We  also know that during the pandemic college students are facing worse mental health and that for many of our students home is not a safe place as they face abuse from parents and domestic partners. Research is emerging that like other segments of the population, students are drinking more during the Pandemic and are likely part of the increase in overdose deaths.

And then there’s the virus itself. As we all know (and have known for a long time), it very much does infect young adults–and it can hit them hard.   All the factors that contribute to racial bias in health care are magnified by those that put Black, Indigenous, Latino communities at greater risk of infection and, once infected, at greater risk of dying.  In addition, the harm caused by the uncertainty, fear, and loss triggered by living in pandemic conditions.  These are only magnified by our law students who have faced trauma as bar examiners  are caught flat footed and many of the pathways to employment, such as in-person summer placements, were disrupted.

Layered on top of economic disparities issues of systemic racism, sexism, and homophobia, these economic disparities mean that students come into law school with very  different levels of debt. Which itself is affected by racial disparities.   These factors are magnified in law students who come to us after four years of borrowing money for college. (The best information on law school debt is at Accesslex).

The Pandemic will end, and law students will once again have full access to law school facilities.
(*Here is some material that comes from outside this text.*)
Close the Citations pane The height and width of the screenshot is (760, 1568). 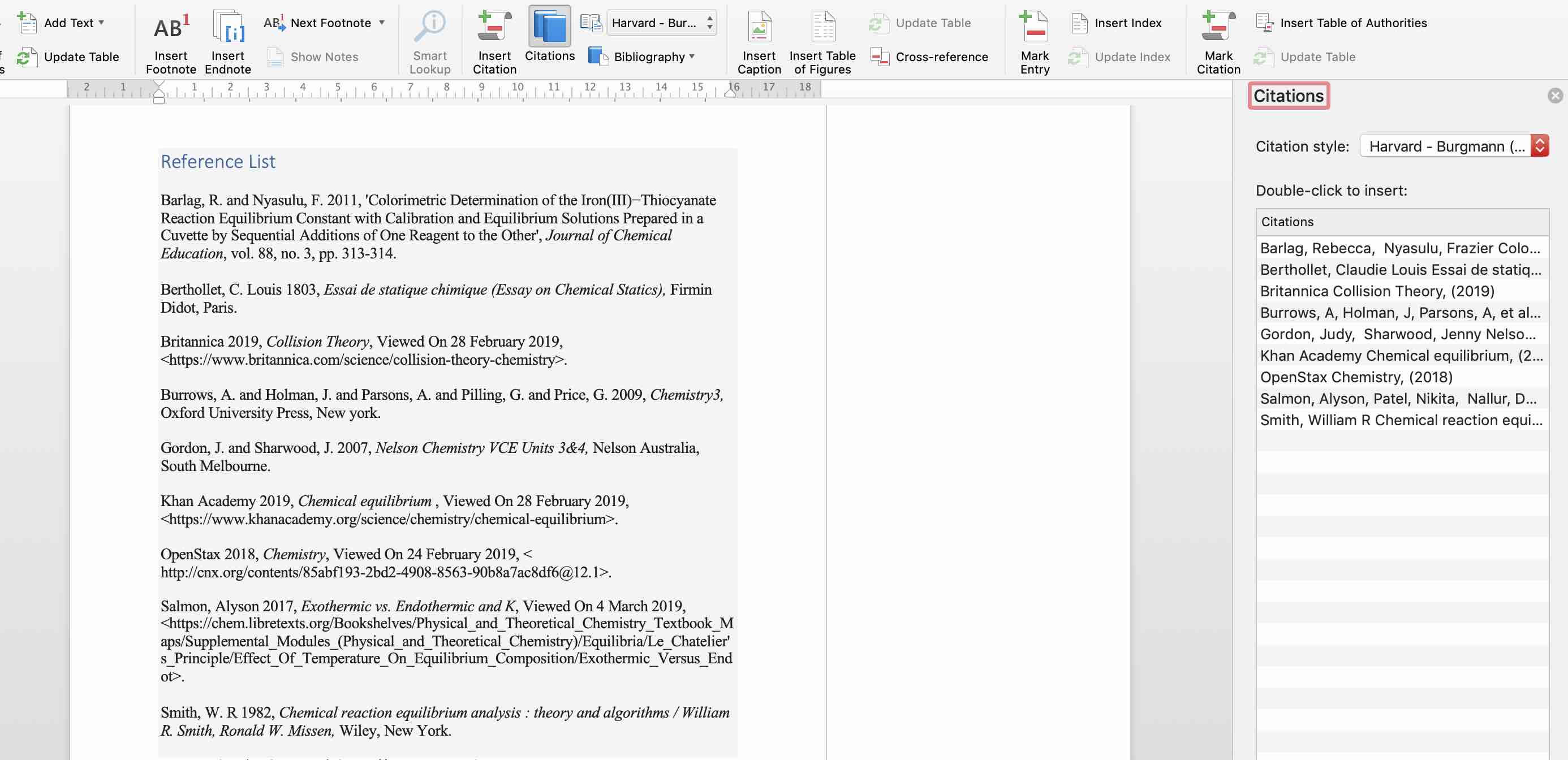click(x=1554, y=96)
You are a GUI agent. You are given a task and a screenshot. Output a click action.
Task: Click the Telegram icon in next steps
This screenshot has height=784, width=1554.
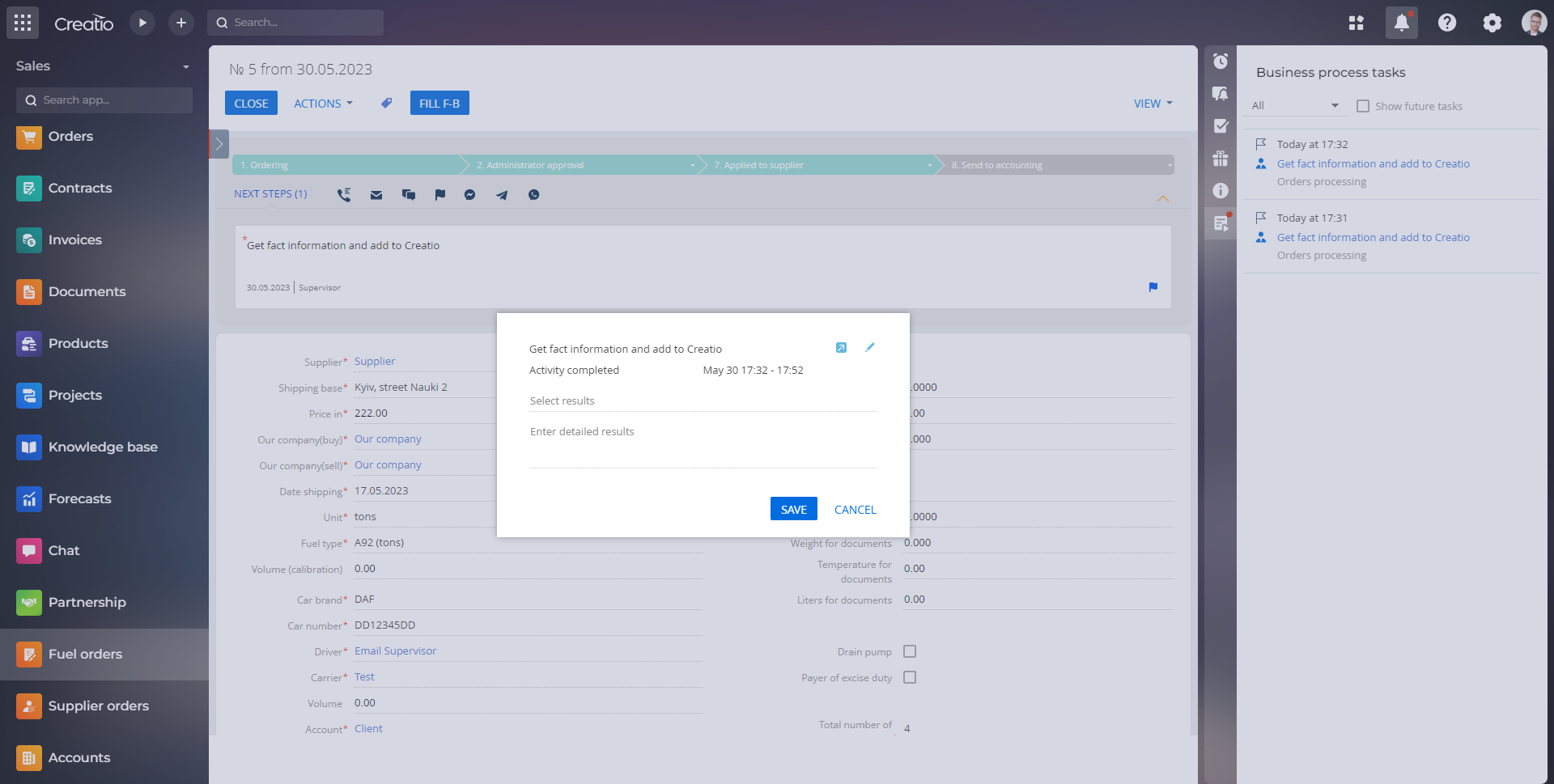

But this glimpse into the real differences in backgrounds and resources should be a starting place for us to look at the law school experience, the gateway to the legal profession.

If any good can come from the experience of being so much closer to our students’ day to day lives, it should be an increased urgency to think about how we can make law school more inclusive. 

In my next post, I will be more specific starting with a proposal reduce the cost of a law degree by moving a year of course work to the undergraduate level.  Doing that would reduce the barriers to entry in the legal profession that saddle lawyers with debt and deprive most individuals in need of legal help from those best trained to assist them.